El jefe de Gabinete, Guillermo Francos, salió a defender al presidente Javier Milei en medio del escándalo internacional por la promoción de la criptomoneda LIBRA, restando importancia al hecho y apuntando con dureza contra el kirchnerismo y el resto de la oposición.

En declaraciones radiales, aseguró que “los kirchneristas nunca aceptaron una comisión investigadora” y calificó la reciente aprobación de una comisión parlamentaria sobre el tema como “una jugada electoral”.
La controversia se desató tras el reposteo que hizo Milei del lanzamiento de la criptomoneda LIBRA, lo que generó una oleada de críticas por una posible implicancia institucional en un activo privado de dudosa legitimidad.
La Cámara de Diputados no solo decidió crear una comisión investigadora para analizar el caso, sino también convocar a funcionarios clave del Gobierno, incluida la interpelación del propio Francos.
Minimizar el hecho, politizar la reacción
En una clara estrategia defensiva, Francos intentó reducir la gravedad del asunto al sostener que “lo único que hizo el Presidente fue repostear una moneda”. No obstante, la reacción institucional y política no se hizo esperar, con voces que advierten sobre la posibilidad de conflictos de intereses, uso indebido de la investidura presidencial y afectación de la confianza pública.

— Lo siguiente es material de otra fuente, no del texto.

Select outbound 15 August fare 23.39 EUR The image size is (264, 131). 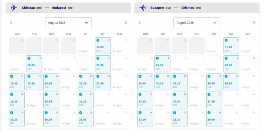tap(86, 82)
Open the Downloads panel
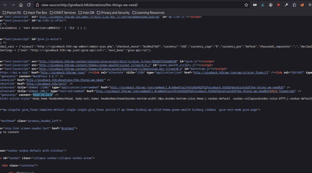Screen dimensions: 312x173 pyautogui.click(x=262, y=5)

“El temor de la política es que Milei obtenga muchas bancas en las elecciones de octubre”, sostuvo Francos, atribuyendo la ofensiva opositora a un supuesto miedo al crecimiento del oficialismo. En esta narrativa, el escándalo LIBRA se convierte en una excusa para frenar las reformas que —según el Gobierno— ya están mostrando resultados positivos en lo económico.
Francos recurrió a una táctica frecuente del oficialismo: comparar la situación actual con la gestión anterior. Acusó al kirchnerismo de haber bloqueado históricamente comisiones investigadoras por “escándalos de corrupción tremendos”, sugiriendo una doble vara por parte de la oposición. Sin embargo, la comparación parece desviar el foco del problema: la posible injerencia institucional en un proyecto financiero privado sin transparencia.
¿Una estrategia de victimización o una defensa genuina?
El Gobierno intenta enmarcar el episodio LIBRA como parte de una embestida política clásica, y Francos se posiciona como un vocero que refuerza el relato de “persecución al cambio”. En un año electoral, todo se interpreta en clave política. Pero minimizar el impacto institucional de un hecho que involucra al mismísimo Presidente en la promoción de un activo financiero sin regulación internacional levanta alertas que van más allá de la disputa partidaria.
Mientras tanto, Francos ya confirmó su presencia en la Cámara de Diputados el próximo 22 de abril para responder ante el Congreso. El resultado de esa jornada será clave para evaluar si la administración logra descomprimir la tensión o si, por el contrario, la defensa basada en el descrédito de la oposición y en datos económicos discutidos profundiza el conflicto.